No soldier gets entangled in civilian pursuits, since his aim is to please the one who enlisted him.  (2 Timothy 2:4)  Paul, a servant of Christ Jesus, called to be an apostle, set apart for the gospel of god... (Romans 1:1) 

We ought to see ourselves as servants and soldiers of Christ.  This means that we pledge immediate, full, unconditional obedience to God.  We exist to execute his will, to make him known, to glorify him by obeying him. 

I think that the true nature of our situation is much nearer to Nicholson's wartime picture than we realize.  We live in a universe at war.  Souls hang in the balance.  Evil is moving and acting.  God is opposing evil in all its forms, and we are either with him or against him.  Humility and truth calls us to recognize that evil rests in ourselves as well.  But the Bible would have us deal with ourselves with war-like violence, cutting off the offending hand, plucking out the offending eye.  Our lives are short.  They are important.  They are meaningful in this battle because God has chosen for it to be that way.

Therefore, when God gives orders, he means for us to follow them.  Sluggish obedience is disobedience.  Our obedience to God should not come at the end of a weighing of options in which I am the one in control - as if God's orders had to go through me.  This type of obedience paints a poor and unworthy picture of our infinitely worthy and faithful God.  Unlike Nicholson, God never gives a bad order.

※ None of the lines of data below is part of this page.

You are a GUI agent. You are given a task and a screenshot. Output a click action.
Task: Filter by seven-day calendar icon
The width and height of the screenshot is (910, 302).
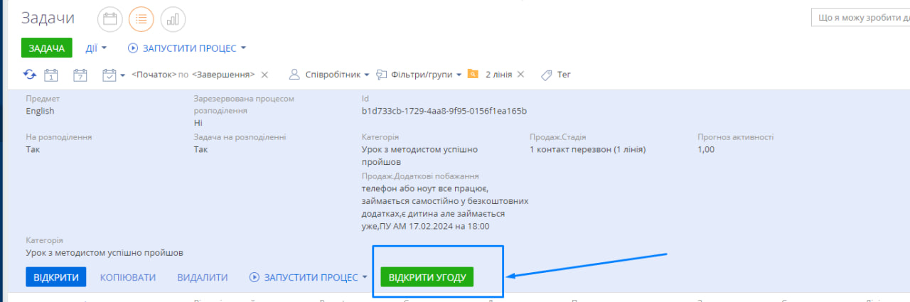pos(80,74)
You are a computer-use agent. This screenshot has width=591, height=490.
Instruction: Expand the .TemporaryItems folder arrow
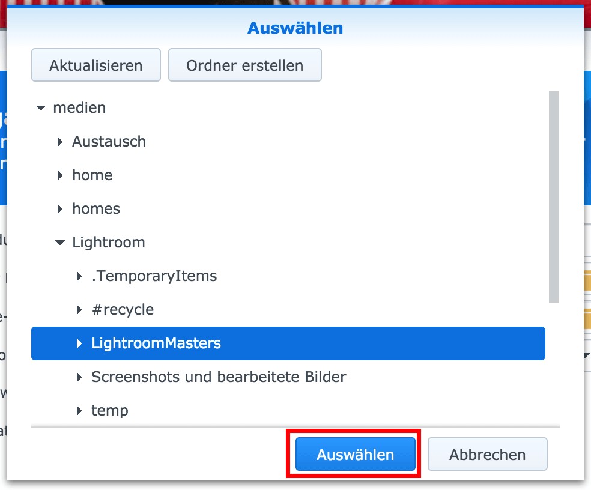(79, 276)
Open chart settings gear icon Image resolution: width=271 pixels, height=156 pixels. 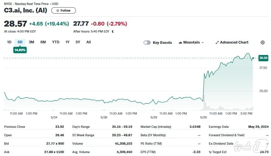click(x=263, y=42)
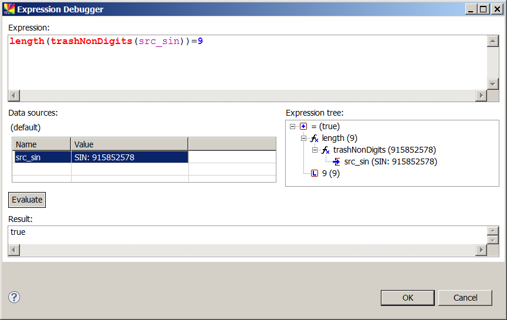Viewport: 507px width, 320px height.
Task: Collapse the trashNonDigits tree node
Action: (x=315, y=150)
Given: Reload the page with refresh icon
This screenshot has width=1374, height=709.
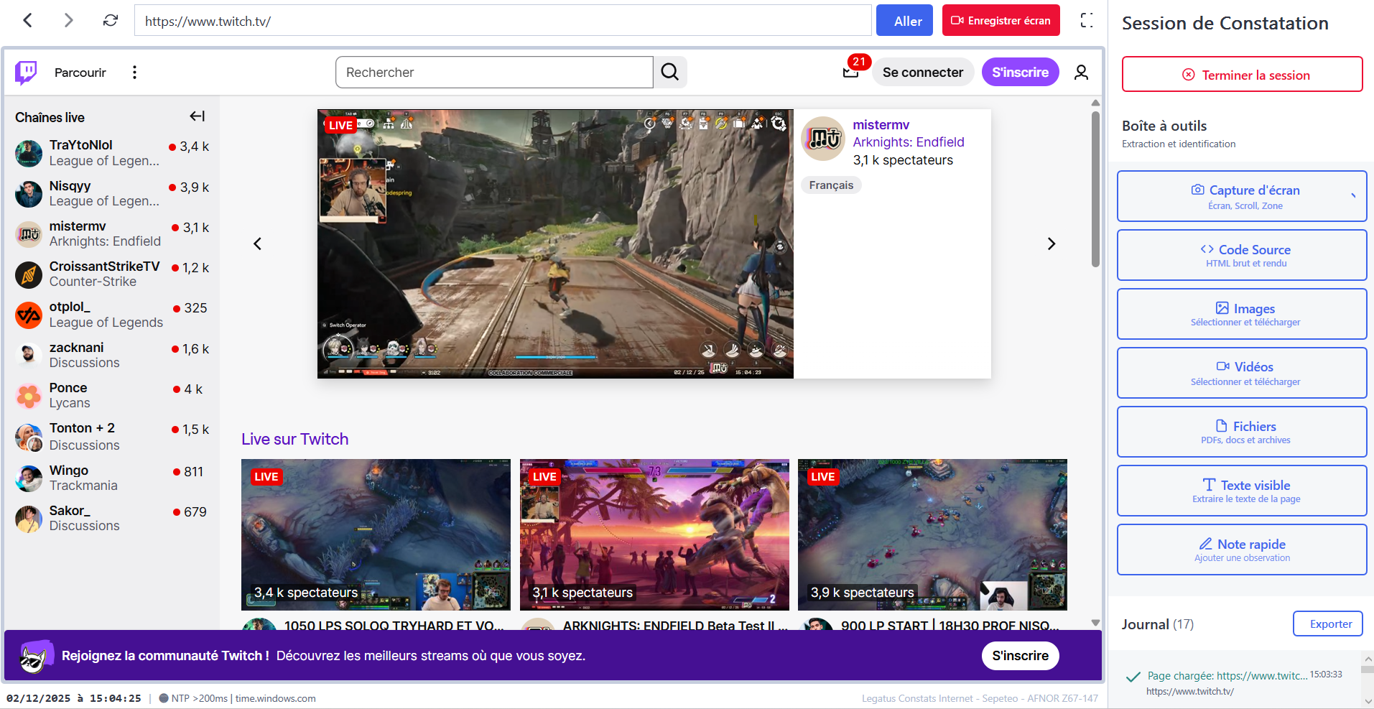Looking at the screenshot, I should [x=110, y=21].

I have chosen to write about this, after a long time off blogging, because I have been helped by this picture and how clear it is.  I have struggled mightily with different indwelling sins.  And I have sought to establish my heart in the Gospel, and I have sought to fall more in love with God, and I have dwelt on his forgiveness.  I do indeed think that his love precedes our love. 

The Holy Spirit through the gospel applied to my heart generates a love and faith that produces true obedience and repentance.

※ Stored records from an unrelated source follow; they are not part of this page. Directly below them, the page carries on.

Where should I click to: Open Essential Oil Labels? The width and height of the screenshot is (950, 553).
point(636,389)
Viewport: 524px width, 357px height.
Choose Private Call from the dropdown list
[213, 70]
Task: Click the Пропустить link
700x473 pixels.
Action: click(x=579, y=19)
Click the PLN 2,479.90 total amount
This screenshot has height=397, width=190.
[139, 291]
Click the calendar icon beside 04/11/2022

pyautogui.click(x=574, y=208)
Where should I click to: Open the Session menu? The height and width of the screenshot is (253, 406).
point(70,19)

But to sit and wait to feel in a Gospel-mood or to wait until I feel like I am appropriately in love with God before obeying is horrible.  I think the Gospel is how it works.

But I don't think - when I am faced with some temptation to sin - that I ought to sit around juggling the gospel in some detached intellectual fashion.  And I know from experience that it is possible to do that.  I have let love for God and his love for me become a detached intellectual game, and that does not produce holiness or repentance.  It is God himself who does that.  And because God is God, I owe him all my allegiance.

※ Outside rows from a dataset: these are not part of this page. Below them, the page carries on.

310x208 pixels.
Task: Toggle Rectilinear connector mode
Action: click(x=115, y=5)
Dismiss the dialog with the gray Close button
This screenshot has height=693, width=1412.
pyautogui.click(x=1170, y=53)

Therefore, the appropriate posture in life is to have my ears perked to the walkie-talkie.  To be a little on edge watching the horizon for danger.  To be ready in a moment's notice to do exactly as God has commanded because he is my superior.  Because God is God, because he is love, every command to obey is for my good and is shaping for me an immeasurably wonderful future for him.  When God calls us to a place, he provides for us there.

There is a relaxation and a relief that comes with a predetermined posture to unconditionally obey.  It is a relaxed and holy attentiveness.  This happens because we are becoming the sort of person who flees temptation instead of dancing around it.  I know that even if I forget that particular verse, God demands that I not sin, that I must flee.  God goes with me.  He gives speed to my feet. 

This may seem like an awkwardly lopsided post.  But I am at peace with that.  If you read different parts of the Bible, different parts emphasize different things.  If you only read certain passages, you may sound like an Arminian.  If you only read other passages you will sound like a Calvinist.  If you only read Song of Solomon, who knows what you would sound like.  A very strange romantic, I suppose. 

Let me conclude simply.  We obey God because we love him because he first loved us.  Yet it is a love for God to obey even when that obedience doesn't yet feel like it is coming from love.  I would rather be seen a sprinter than a tapdancer when the devil comes knocking at my heart's door.